Our highly regarded Degrees of Reading Power® (DRP®) Program provides a holistic, criterion-referenced measure of how well students process and understand increasingly more complex text.
DRP Core Comprehension Tests are designed to guide, monitor, and support students in their achievement of the grade-level Common Core State Standards (CCSS) for ELA and Literacy and, subsequently, to assist in their preparation for postsecondary education and career training. The tests gauge how students are advancing toward these goals; determine their functional reading complexity levels; and provide diagnostic information about their comprehension and the enabling skills that support comprehension. Test results help classroom teachers, literacy coaches, and reading specialists—as well as local-, district-, and state-level administrators—support the development of each student’s reading power.
In a recent independent research study, published as a supplement to Appendix A of the Common Core State Standards (CCSS), the DRP Program was named
as providing a highly reliable, valid, and accurate measure of text complexity, one of the cornerstones of the CCSS in English Language Arts.
Growth in reading ability occurs when students read materials at their appropriate reading level. To help students meet the reading challenges of the classroom,
and prepare them for the challenges they’ll face in college and the workplace, student reading gains must be accurately measured and supported by linking comprehension
ability with text complexity. The Common Core State Standards emphasize the importance of increasing the complexity of texts student read throughout their school years
as a key factor in improving reading comprehension.
The DRP Program offered the first (and still provides the only) criterion-referenced reading test specifically designed to place students and texts on the same scale.
DRP Core Comprehension tests
are holistic measures of how well students understand the meaning of text. Test results are reported on the DRP Scale of Text
Complexity – the same scale that is used to measure the quantitative text complexity of printed material.

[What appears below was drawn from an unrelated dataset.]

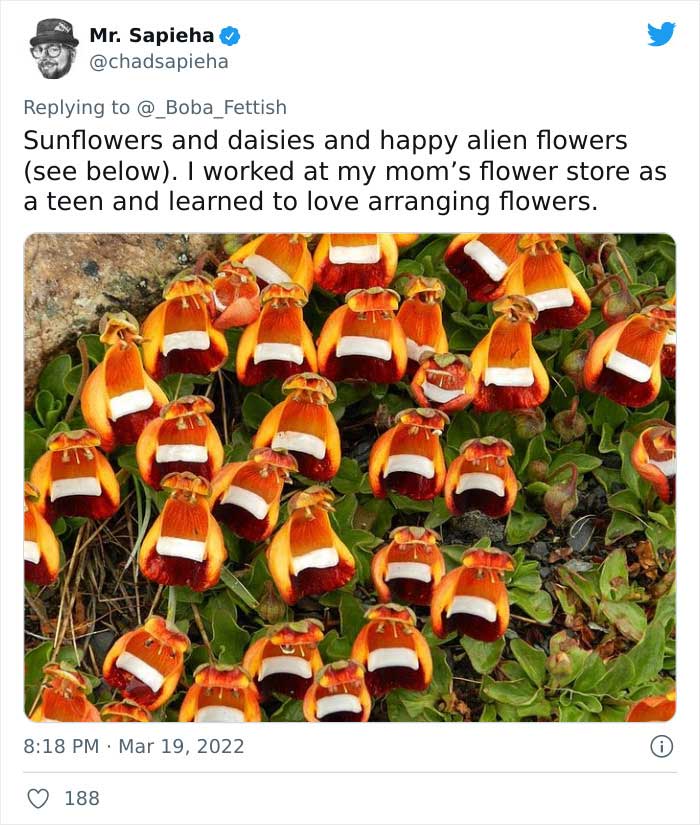Open the tweet info circle icon
The width and height of the screenshot is (700, 825).
pyautogui.click(x=662, y=747)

By linking students’ DRP test scores with the text complexity
values of books and other classroom materials, teachers are able to locate, assign, or recommend textbooks, literature, popular titles, and articles of appropriate
difficulty to their students.
The DRP Program from Questar is the original, research-based, standards-driven reading program, featuring
- Both paper-and-pencil and Web-based assessments;
- DRP Online tests that provide immediate results;
- DRP Booklink software listing more than 38,000 titles to complement your curricula;
- On-demand readability analyses of textbooks and literature;
- An online DRP Analyzer that provides instant DRP text complexity and Common Core Grade Band levels;
- Flexible scoring and reporting services to meet your needs – including choice of score reports for parents, teachers, and school and district administrators;
- Ancillary publications that help you interpret and effectively use DRP scores.
Easy to order and administer, the program helps educators and administrators
- Set literacy goals;
- Identify and zero in on special populations – including struggling readers, gifted and talented students, and English language learners;
- Monitor student progress;
- Predict high-stakes state test results;
- Link students to appropriate books and compile reading lists;
- Evaluate instructional effectiveness.
DRP Scale of Text Complexity
The DRP Program reports student test results on the DRP Scale of Text Complexity, Questar’s custom scale used to assess the text complexity of written materials.
In a recent independent study, the findings of which were published as a supplement to Appendix A of the Common Core Standards, DRP text analyses were recognized as
valid, highly reliable, and accurate measures.
By linking students' DRP test scores with the text complexity levels of books, teachers are able to locate, assign, or recommend textbooks, literature, popular
titles, and articles of appropriate difficulty to their students – and help students make gains in real-life literacy.